Berlin. Gerhard Schröder kämpft um sein Altkanzler-Büro. Nun befasst sich sogar ein Gericht damit. Wird Schröder heute vor Gericht erscheinen?

  • Vor einem Jahr hatte der Bundestag Altkanzler Gerhard Schröder die Sonderrechte entzogen
  • Schröder wollte das nicht hinnehmen und hat geklagt
  • Am 4. Mai befasst sich das Berliner Verwaltungsgericht mit dem Fall
  • Wird Schröder erscheinen?

Wer Neuigkeiten über Gerhard Schröder erfahren will, muss sich auf dem Instagram-Account seiner Frau So-yeon Kim umsehen. Demnach hat der 79-Jährige zu Jahresbeginn seine Ernährung umgestellt und sieht seitdem deutlich schlanker und frischer aus. Offenbar spielen Artischocken dabei eine bedeutende Rolle, dienstags und freitags kommt in der Regel Fisch auf den Teller. Außerdem war das Paar kürzlich in Zürich, hat im Regen Golf gespielt und liebevoll gestaltete Osterkarten verschickt.

Gerhard Schröder selbst hat sich seit geraumer Zeit öffentlich nicht zu Wort gemeldet. Am heutigen Donnerstag, 4. Mai, hätte er die Gelegenheit dazu: in Saal 0416 des Verwaltungsgerichts Berlin. Verhandelt wird die Verwaltungsstreitsache mit dem Aktenzeichen VG 2 K 238/22, Gerhard Schröder gegen die Bundesrepublik Deutschland. Der frühere Bundeskanzler verlangt, dass ihm im Bundestag wieder ein Altkanzler-Büro mit Mitarbeitern zur Verfügung gestellt wird.

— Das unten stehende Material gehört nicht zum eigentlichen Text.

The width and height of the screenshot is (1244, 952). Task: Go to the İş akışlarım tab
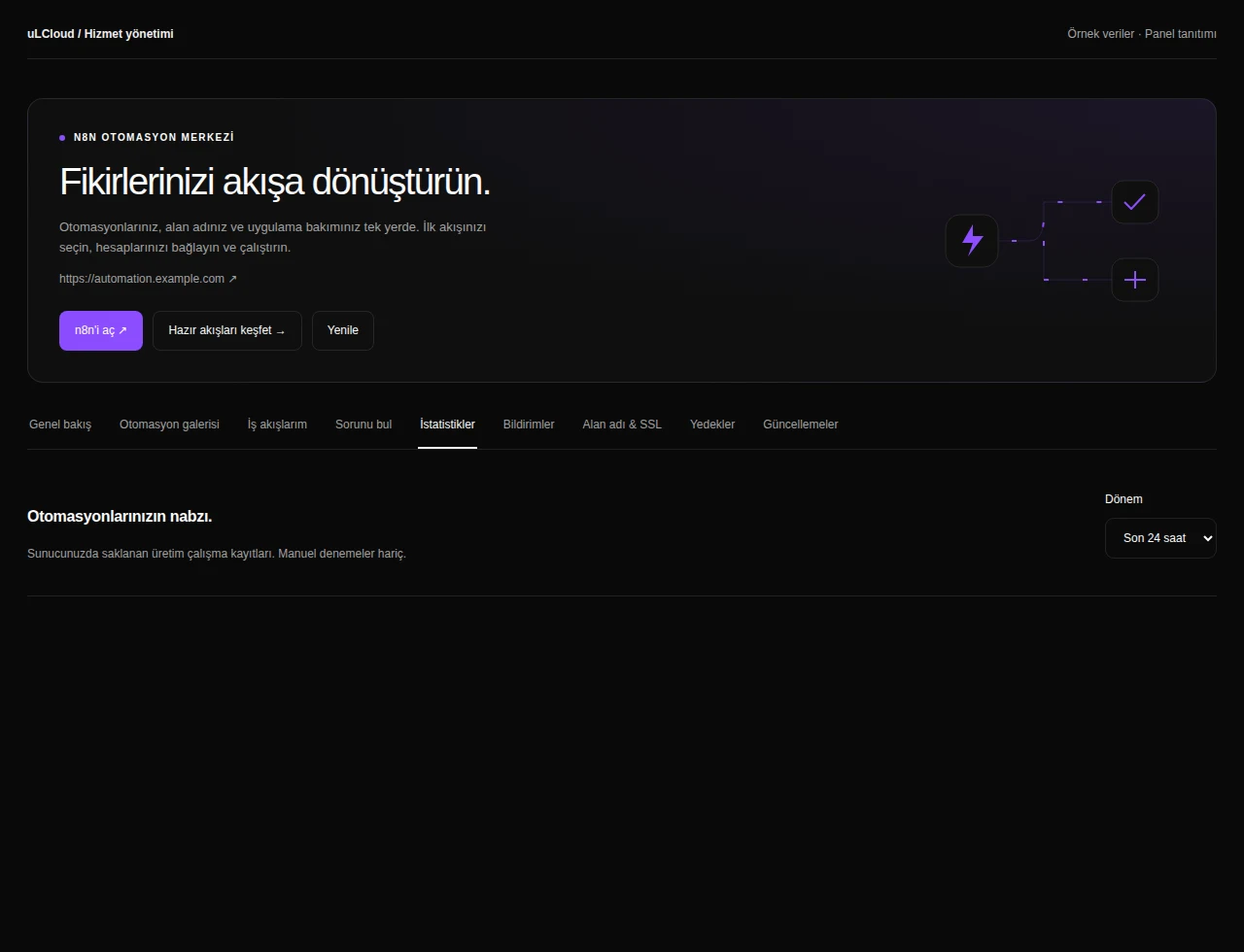[277, 425]
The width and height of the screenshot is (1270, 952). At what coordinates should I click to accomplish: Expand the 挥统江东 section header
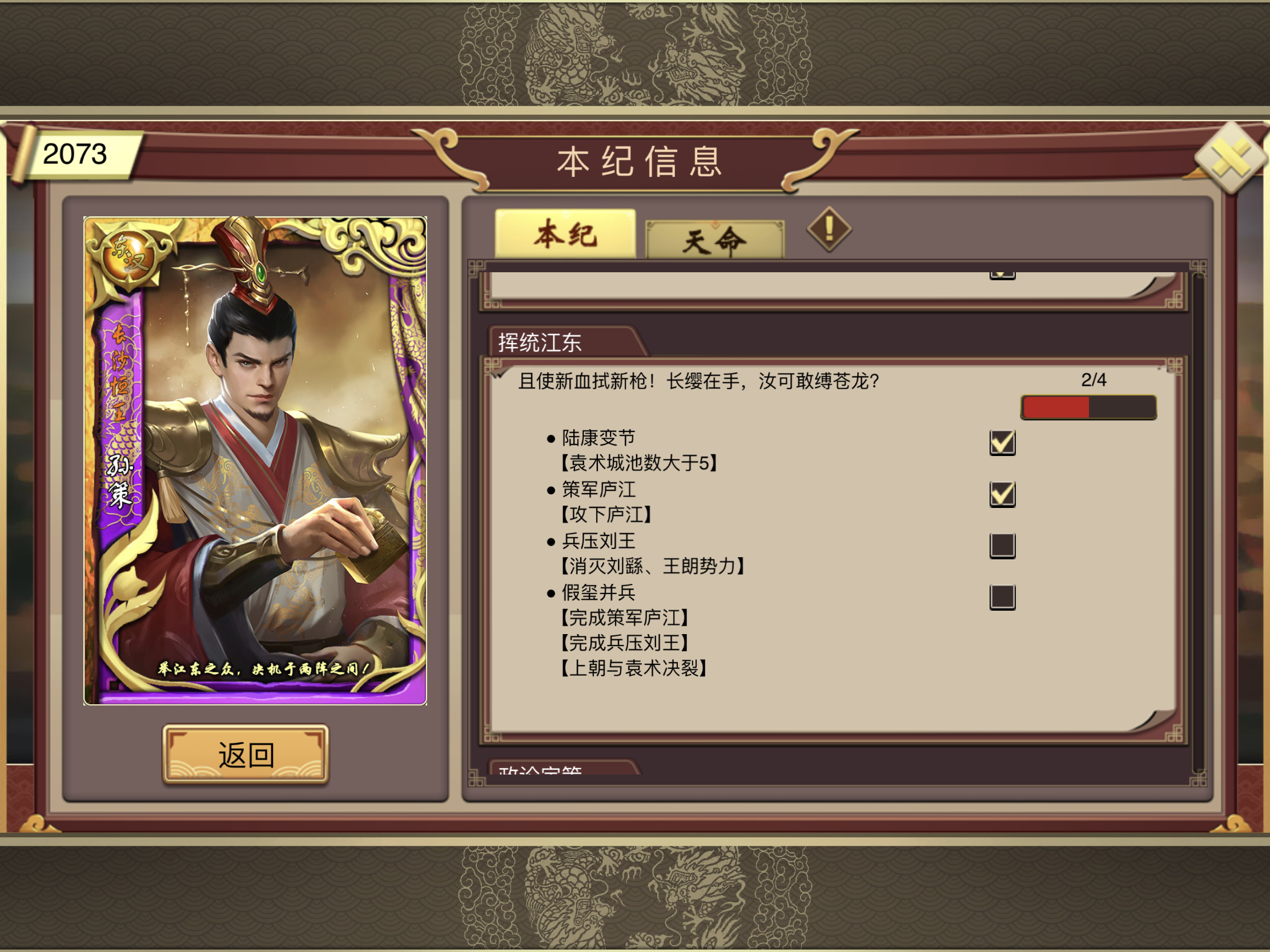click(x=567, y=342)
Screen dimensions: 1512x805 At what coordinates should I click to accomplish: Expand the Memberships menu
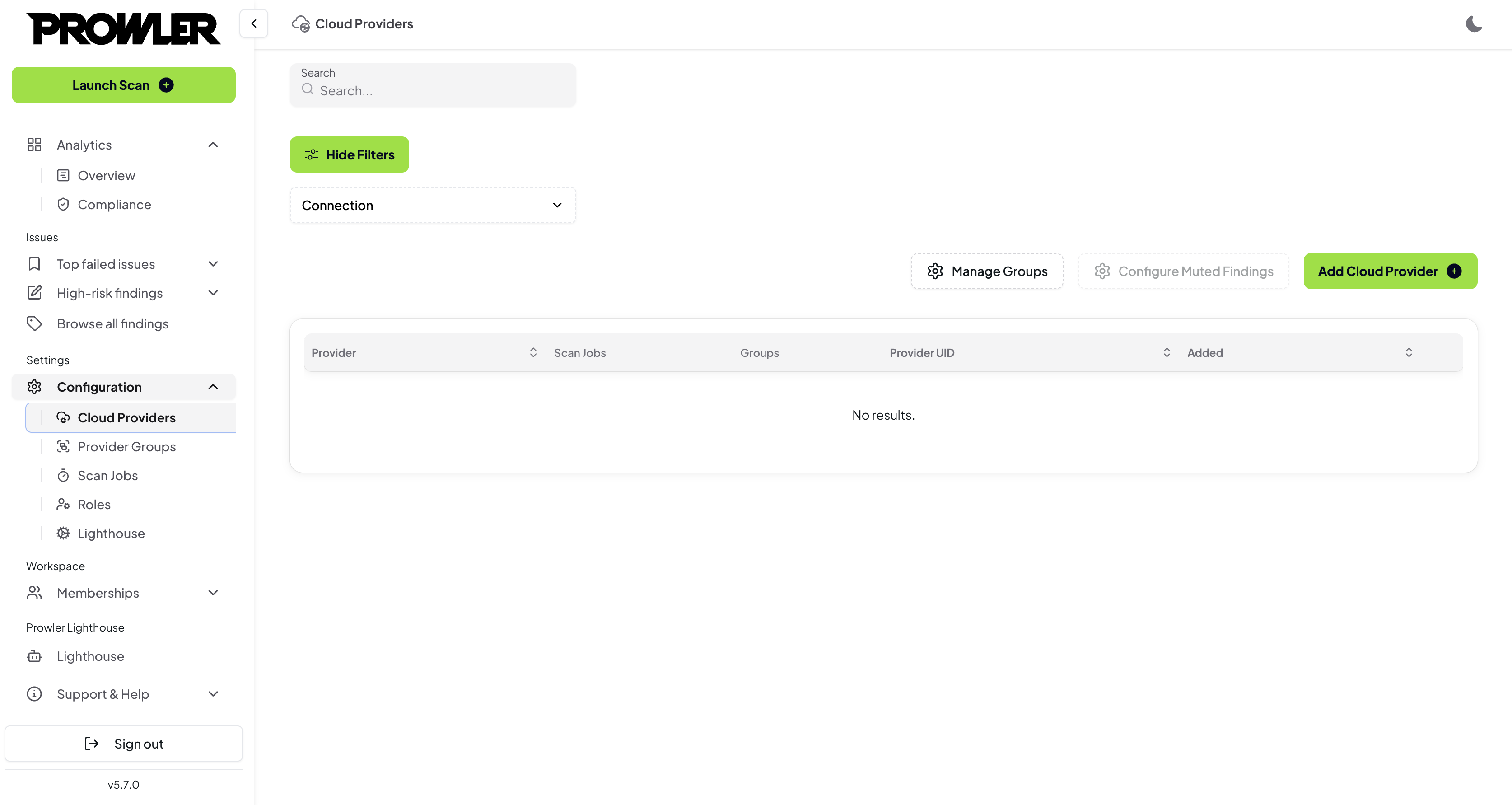(213, 593)
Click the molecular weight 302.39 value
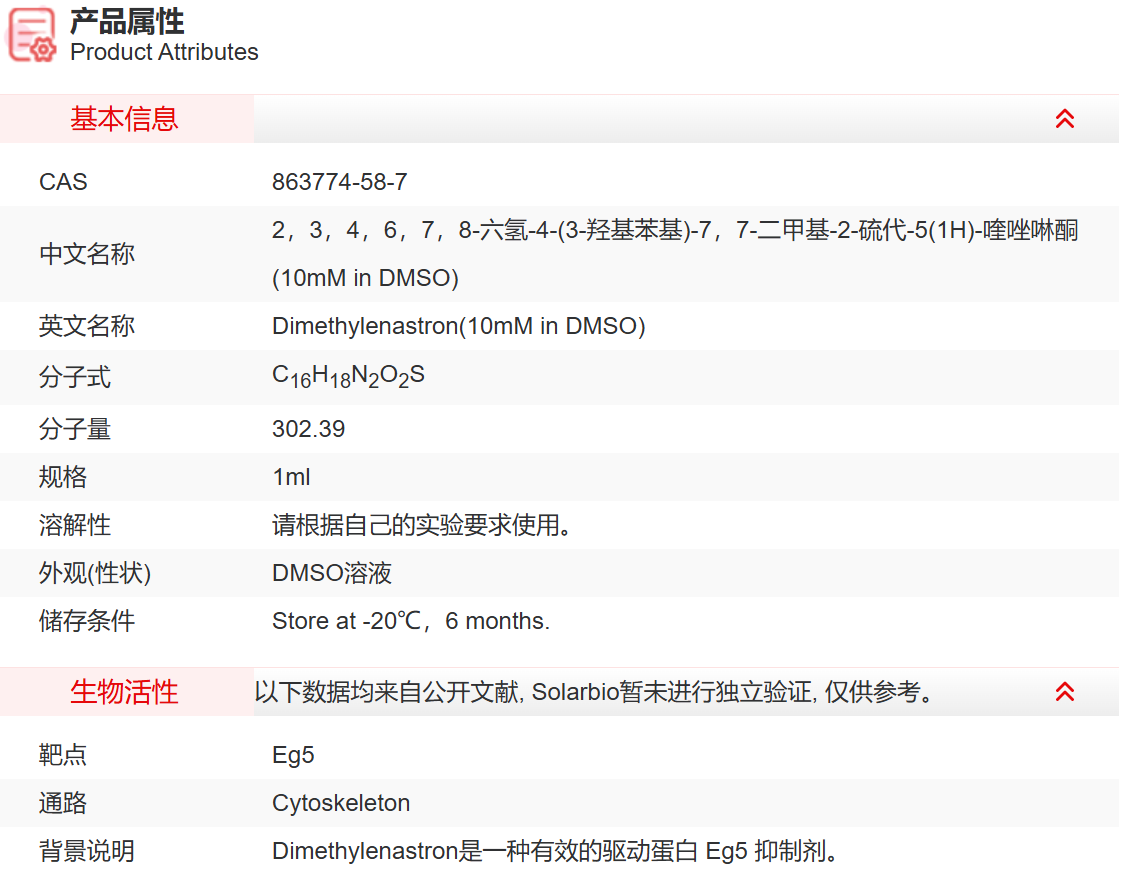 click(x=309, y=428)
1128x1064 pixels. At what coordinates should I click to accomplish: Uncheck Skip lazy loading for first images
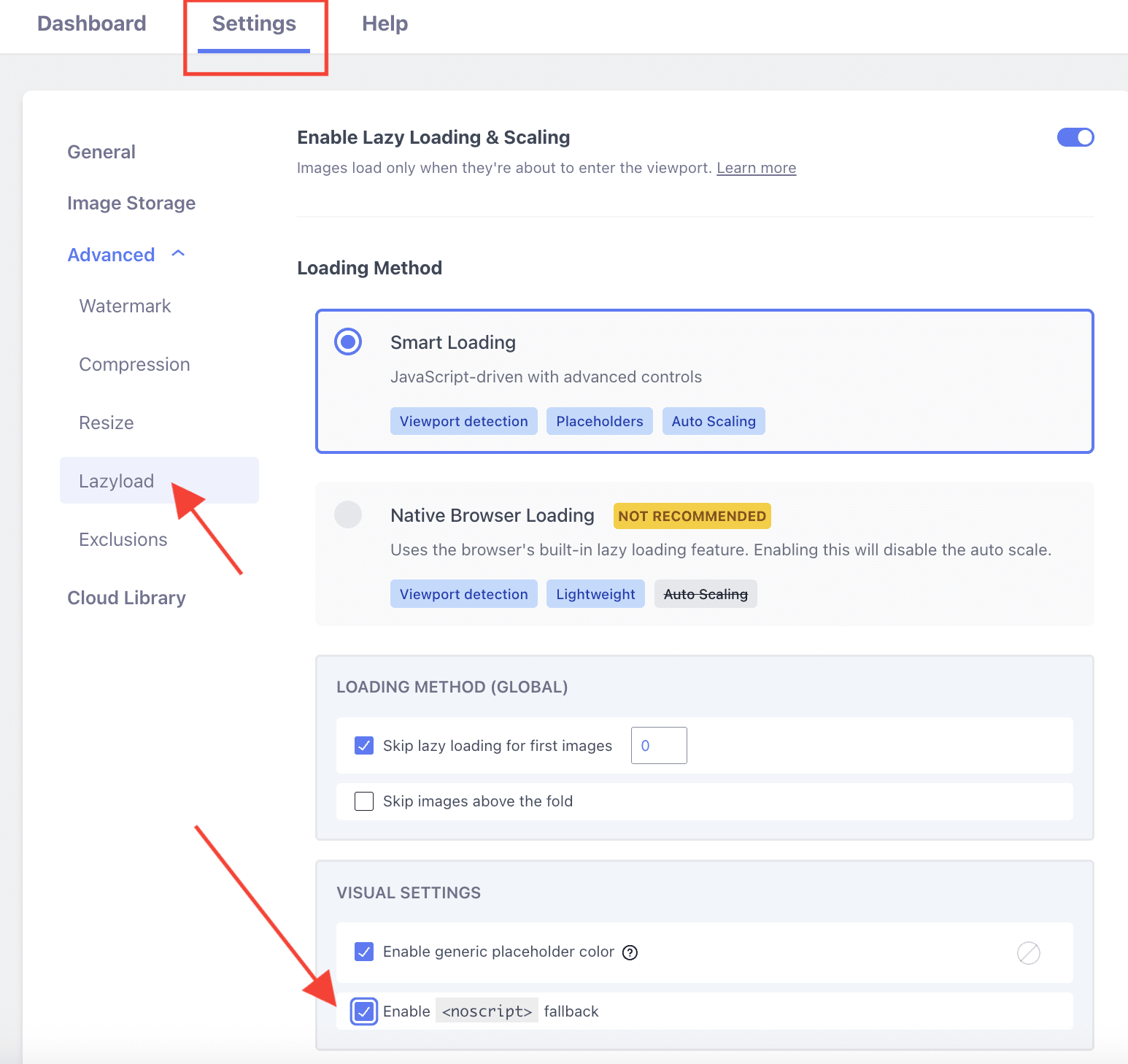pyautogui.click(x=364, y=745)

Gerhard Schröder: SPD-Spitze hat sich wegen Nähe zu Putin distanziert

Politisch hat sich die SPD-Spitze maximal von dem früheren Parteivorsitzenden Schröder distanziert wegen seiner Nähe zu Russland und Wladimir Putin, weil sich der aus dem Kreml bezahlte Energie-Lobbyist auch nach dem russischen Überfall auf die Ukraine nicht rigoros von seinen alten Seilschaften löste. „Eine klare Verurteilung des russischen Vorgehens ist Gerhard Schröder bis heute leider schuldig geblieben“, sagte Niedersachsens Ministerpräsident Stephan Weil kürzlich über seinen Parteikollegen und alten Weggefährten aus Hannover.

Russlands Präsident Wladimir Putin und Gerhard Schröder im Jahr 2018 in Moskau.
Russlands Präsident Wladimir Putin und Gerhard Schröder im Jahr 2018 in Moskau. © AFP | ALEXEY DRUZHININ

SPD-Chef Lars Klingbeil war Schröder freundschaftlich verbunden. Während seines Studiums arbeitete der 45-Jährige in Schröders Wahlkreisbüro in Hannover. Der Alt-Kanzler war Gast auf Klingbeils Hochzeit, Klingbeil besuchte die Hochzeit von Schröder und der Südkoreanerin So-yeon Kim, dessen fünfter Ehefrau. Seit Kriegsbeginn hatten Klingbeil und Schröder keinen Kontakt mehr. „Ich verstehe einfach nicht, wie man sich bei dem russischen Angriffskrieg auf die Ukraine auf die falsche Seite der Geschichte stellen kann“, sagte Klingbeil und sprach von einem „Bruch“ und einem „Zerwürfnis“ zwischen ihm und seinem politischen Ziehvater.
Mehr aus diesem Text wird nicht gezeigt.